Contractors Take Note: The FAR Council’s Imminent Proposed Rule Banning Chinese Semiconductor Technology in Electronic Products and Services to the U.S. Government
In the ongoing effort to strengthen the government’s cybersecurity infrastructure, on May 3, 2024, the Federal Acquisition Regulatory Council (“FAR Council”) issued an Advanced Notice regarding its upcoming proposed rulemaking under Federal Acquisition Regulation (“FAR”) Case No. 2023- 008 to implement Section 5949 of the 2023 National Defense Authorization Act (“2023 NDAA”). As enacted, Section 5949 will ban the government from purchasing products or services that include or use semiconductor technology from China and other covered nations starting from December 23, 2027. The semiconductor ban will impact all procurements. At present, Section 889 of the 2019 NDAA bans the purchase and use of Chinese telecommunications equipment and services by government contractors. Because semiconductor technology forms the essential building blocks to all modern electronic technology, the semiconductor ban is a continuation of the effort to secure both government and contractor information technology systems against the threats of espionage and sabotage by foreign adversaries. This brief alert addresses the FAR Council’s Advanced Notice.

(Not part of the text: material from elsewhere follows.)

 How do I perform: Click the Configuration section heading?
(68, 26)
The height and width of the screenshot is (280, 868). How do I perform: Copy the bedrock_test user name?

As stated in the Advanced Notice, Section 5949(a)(1)(A) will prohibit federal agencies from procuring or obtaining electronic products or electronic services that include covered semiconductor products or services, while Section 5949(a)(1)(B) will prohibit agencies from procuring or obtaining electronic products that use electronic products that include covered semiconductor products or services. “Part A,” as characterized by the FAR Council, would appear to ban the purchase of any product or services that include banned semiconductor technology (such as a laptop), whereas “Part B” would more broadly prohibit the purchase of any product (such as a system) that would need to use another product that includes or uses banned semiconductor technology. However, the “Part B” prohibition would only apply to electronic products that are used in “critical systems,” which are defined as national security systems involving intelligence and military activities, with authorization given to the Federal Acquisition Security Council or the Department of Defense to expand the scope.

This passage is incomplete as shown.